The families Acaridae and Glycyphagidae (Astigmata), pests of stored grain and cereal products, have blunt, toothed chelicerae that enable them to scrape and gouge their food material. Some species of these two families frequently increase to tremendous numbers in foodstuffs, causing “grocers’ itch” or “copra itch” in humans. There are many free-living predatory mites that live in soil, humus, other organic matter, or water, and prey on small arthropods, their eggs, and other small invertebrates.
Many free-living mites utilize insects or other arthropods to disperse themselves, a nonparasitic association known as phoresy. Adults of the genus Dinogamasus (Laelapidae), for example, live in a special mite pouch on an abdominal segment of certain carpenter bees.
Parasitic species are known in all acarid groups except Opilioacariformes, Holothyrina, and Oribatida. The majority are external parasites, including those most important to humans and domesticated animals. A few species are internal parasites of animals. One ecological group contains families found only on the skin surface or feathers of the host. Psoroptidae (Astigmata), or scab mites, for example, attack the skin surface of mammals and feed on skin scales. Their continuous abrasion of the skin causes a lesion over which a protective scab eventually forms. A second ecological group contains several families of mites that burrow into skin, hair follicles, or quills of the host and feed on fatty secretions, lymph material, or, occasionally, blood. The families Sarcoptidae (Astigmata) and Psorergatidae (Prostigmata), for example, contain species that burrow just beneath the skin of a mammalian host, causing mange or itch. A third ecological group contains species that pierce the skin and suck up tissue fluid or blood without actually invading the tissues. These species may spend either short or long intervals on the host.
The larvae of Trombiculidae (Prostigmata), the chiggers, parasitize many vertebrates and a few invertebrates and feed on host tissues (chigger nymphs and adults, however, are free-living and predatory). Species of Dermanyssidae, Macronyssidae, and many Laelapidae (Mesostigmata) feed on blood or tissue secretions of mammals, birds, and reptiles. Some species, which spend much of their time off the host and in the nest, frequently are referred to as nest parasites, or nidicolous species. The protonymph of one species of Macronyssidae, found in the mouth of a long-nosed bat, causes destruction of tissues; and a species of Spinturnicidae (Mesostigmata) is found in the anal opening of certain species of cave-dwelling bats. Most members of the tick families Argasidae and Ixodidae (Ixodida) are obligate blood-sucking parasites of vertebrates, while most Argasidae nymphs and adults feed on the host for only a few minutes. Ixodidae in most stages in the life cycle remain attached to the host for several days.

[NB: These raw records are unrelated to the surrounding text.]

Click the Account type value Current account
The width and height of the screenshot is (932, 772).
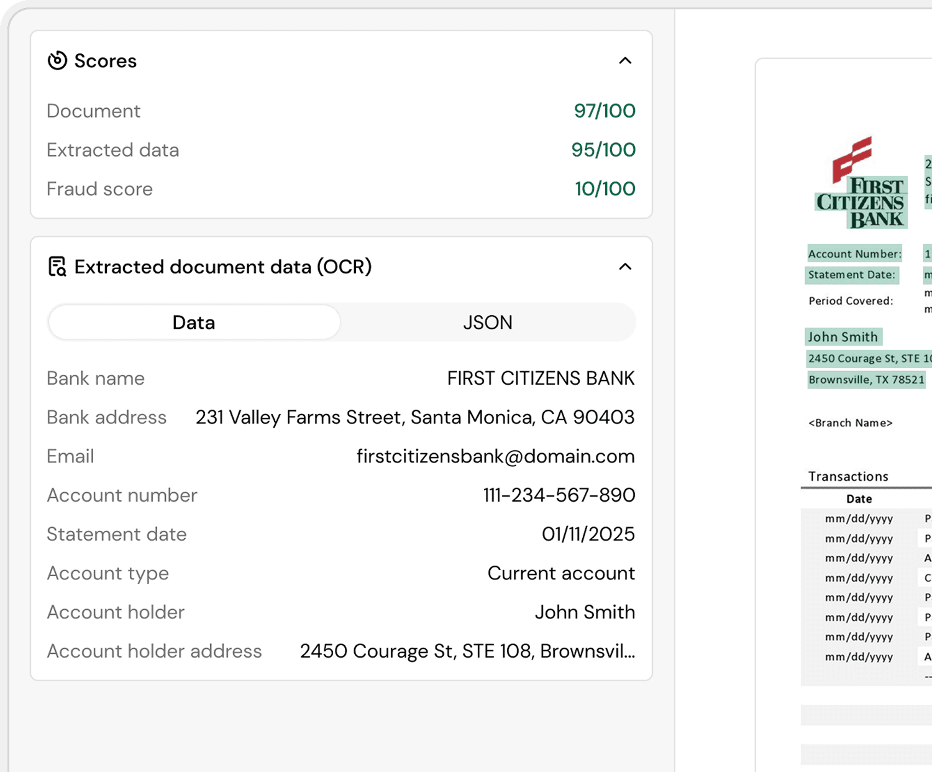pyautogui.click(x=560, y=572)
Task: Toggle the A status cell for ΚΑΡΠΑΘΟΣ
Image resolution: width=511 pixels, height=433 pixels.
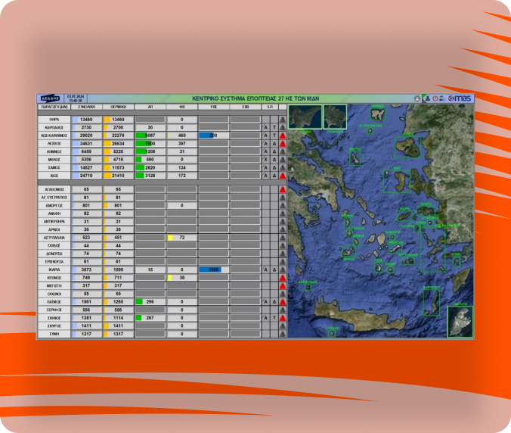Action: point(266,127)
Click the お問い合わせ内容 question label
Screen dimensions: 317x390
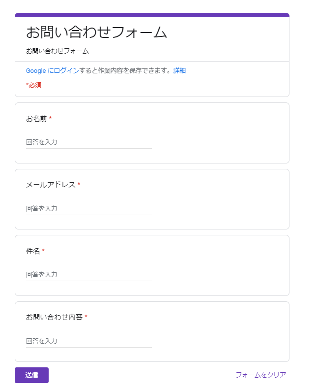coord(54,317)
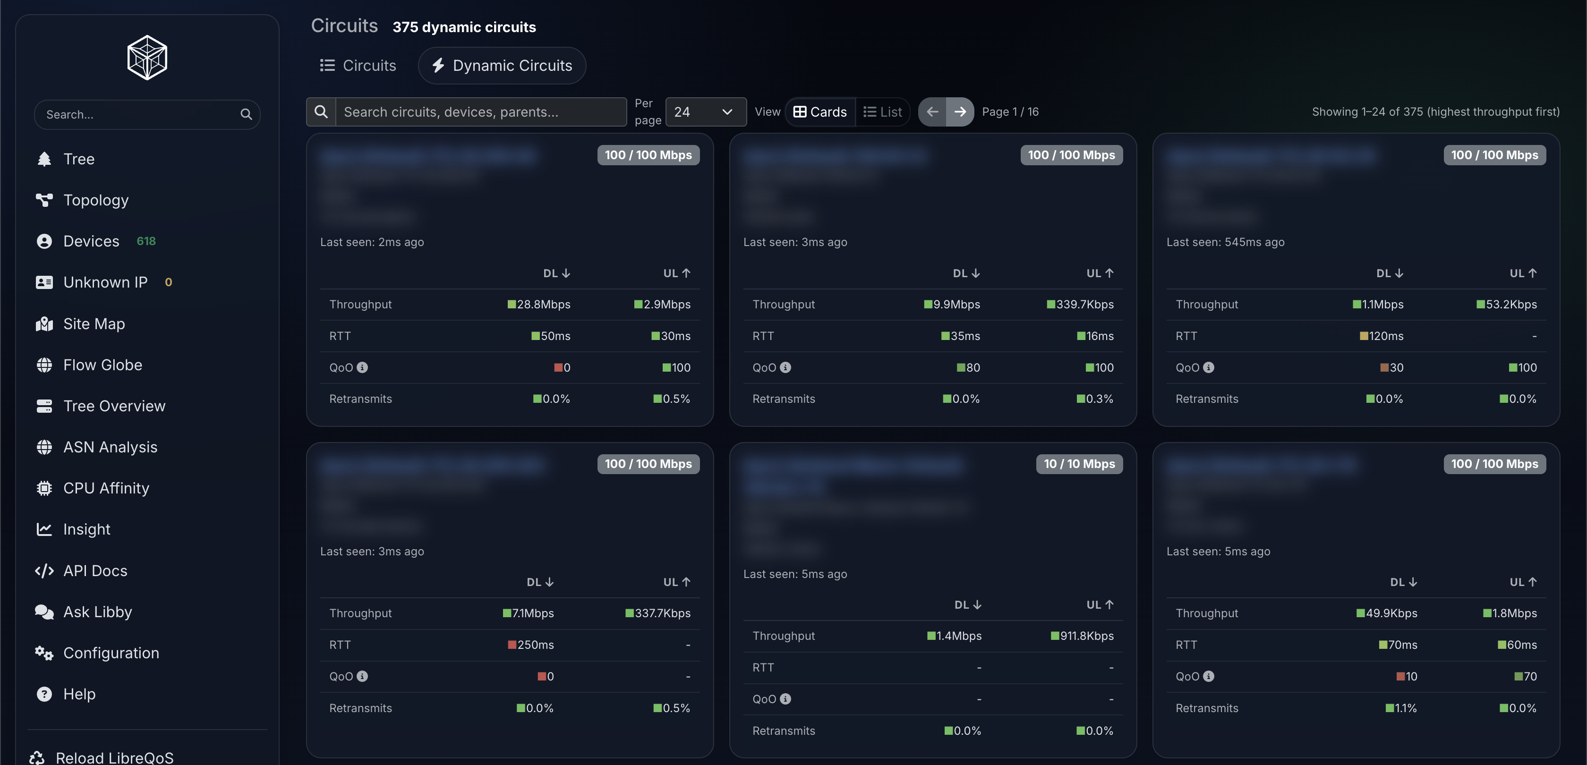Switch view to Cards
Screen dimensions: 1587x765
[x=820, y=111]
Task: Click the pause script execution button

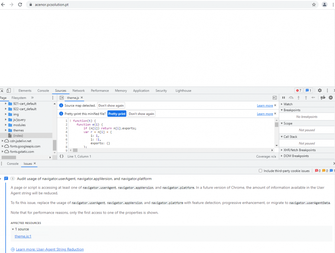Action: coord(283,98)
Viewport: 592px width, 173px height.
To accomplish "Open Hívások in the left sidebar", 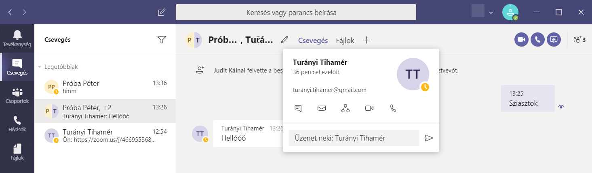I will (17, 124).
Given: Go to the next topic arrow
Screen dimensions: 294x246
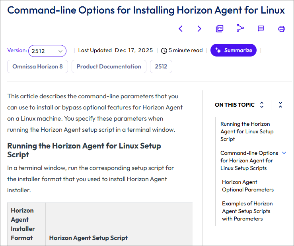Looking at the screenshot, I should 199,29.
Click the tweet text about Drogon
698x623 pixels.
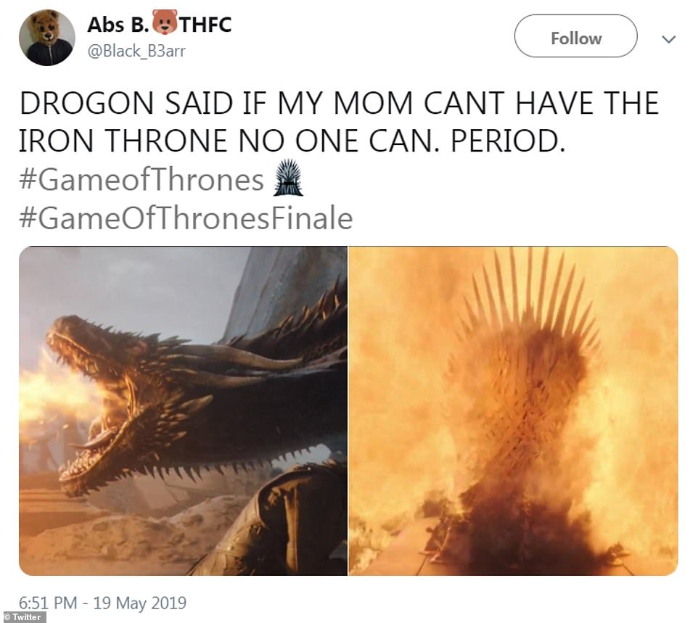[339, 121]
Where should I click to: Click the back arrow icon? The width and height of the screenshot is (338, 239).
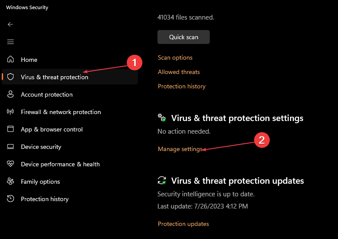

A few families of mites are found in additional parasitic associations with vertebrates. Rhinonyssidae, Entonyssidae, and Halarchnidae (Mesostigmata), for example, are respiratory parasites of birds, snakes, and mammals, respectively. Several families of mites have established a parasitic relationship with invertebrates. Larvae of Trombidiidae and Erythraeidae (Prostigmata) and other families, for example, are parasitic on insects but are free living in later stages. In contrast, in the aquatic family Unionicolidae (Prostigmata), nymphs and adults parasitize mollusks and sponges, and larvae are free-living.